In conclusion, Martin Luther King in his “Letter from Birmingham Jail” explains his reasons for feeling unimpressed with those who are careless about the suffering of the black community. His letter was directed to those who promote equality but cannot keep promises, the involvement of police and their tendency of violating the laws instead of enforcing them, and the eight white clergymen who do not agree with the beliefs of racial segregation. In Birmingham, the clergymen used various methods of actions not involving violence, including church protests in the city, but received a court order from the clergymen to corrupt all peaceful protests what were active. With the exception that protests are unlawful, the city government fought with their beliefs and began sending supporters of these protests to be imprisoned. Luther was one of the supporters of protesting to be imprisoned. The arguments he has made of his statements that portrayed as logic and emotion allowed him to go against the law and create a letter that was powerful in the reading but never actually taking action. The movement of Luther versus the practices of segregation in the South, and specifically in Birmingham Alabama, regulated part of the future of Civil Rights in the U.S. because provided unfair treatment that were dealt with involving the black community. The refusal to obey civil rights and peaceful protests against racial segregation in the South provided methods of refusal that allowed the start of a slow change in the application of justice and the development of a truly democratic society that provides racial equality.

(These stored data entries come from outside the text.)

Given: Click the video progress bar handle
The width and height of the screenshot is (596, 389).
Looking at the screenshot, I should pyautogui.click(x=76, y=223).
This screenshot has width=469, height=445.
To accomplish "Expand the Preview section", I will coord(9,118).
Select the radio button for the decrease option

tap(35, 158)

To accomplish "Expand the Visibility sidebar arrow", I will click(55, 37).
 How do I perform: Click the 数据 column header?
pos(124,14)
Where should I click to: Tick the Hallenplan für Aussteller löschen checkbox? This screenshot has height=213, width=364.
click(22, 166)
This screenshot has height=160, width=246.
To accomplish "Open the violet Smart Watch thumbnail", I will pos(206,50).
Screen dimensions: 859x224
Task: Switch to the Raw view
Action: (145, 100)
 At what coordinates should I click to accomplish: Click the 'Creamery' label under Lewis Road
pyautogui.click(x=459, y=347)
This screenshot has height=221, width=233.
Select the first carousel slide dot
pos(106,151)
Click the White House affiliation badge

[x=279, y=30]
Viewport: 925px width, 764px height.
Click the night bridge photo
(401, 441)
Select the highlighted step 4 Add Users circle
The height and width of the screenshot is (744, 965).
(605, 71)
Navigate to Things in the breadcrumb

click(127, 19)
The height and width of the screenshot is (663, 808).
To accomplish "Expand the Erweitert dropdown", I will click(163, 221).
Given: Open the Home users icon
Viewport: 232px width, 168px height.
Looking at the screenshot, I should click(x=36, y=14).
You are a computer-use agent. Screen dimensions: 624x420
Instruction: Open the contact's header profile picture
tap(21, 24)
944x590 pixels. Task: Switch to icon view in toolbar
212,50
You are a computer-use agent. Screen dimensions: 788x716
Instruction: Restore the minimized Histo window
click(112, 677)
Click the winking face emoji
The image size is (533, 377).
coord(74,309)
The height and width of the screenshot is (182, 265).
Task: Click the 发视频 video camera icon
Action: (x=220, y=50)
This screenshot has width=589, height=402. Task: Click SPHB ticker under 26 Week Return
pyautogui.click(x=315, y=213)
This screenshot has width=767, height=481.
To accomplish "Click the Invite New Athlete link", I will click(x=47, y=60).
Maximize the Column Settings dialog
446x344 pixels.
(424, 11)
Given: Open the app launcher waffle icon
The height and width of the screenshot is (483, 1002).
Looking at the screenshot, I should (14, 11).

Throughout his letter, Luther tries to point out the purposes of his letter that are unfair to the black community and equality. I think Luther had a very unique way of presenting his letter towards the readers because of his ability to combine logos, ethos, and pathos to all connect with each other throughout the entire letter. Luther provided examples of emotion of how the black community was misbehaved and uses logic to show why and how he argues about his beliefs. The combinations of his use of logic and emotion resulted in a very powerful letter with emotions and appeals that can connect with the readers using Luther’s arguments.

He appeals to pathos again by his declaration of love. When he states, “How could I otherwise?” This short sentence sounds reminiscent of lovers’ replies to the question “How could you love him/her?” This implied helplessness is a mark of true love. He shows how he suffers because of his love, as well, with his exclamation of:”But oh!” This short sentence emphasizes the sharp pain King feels at the church’s state.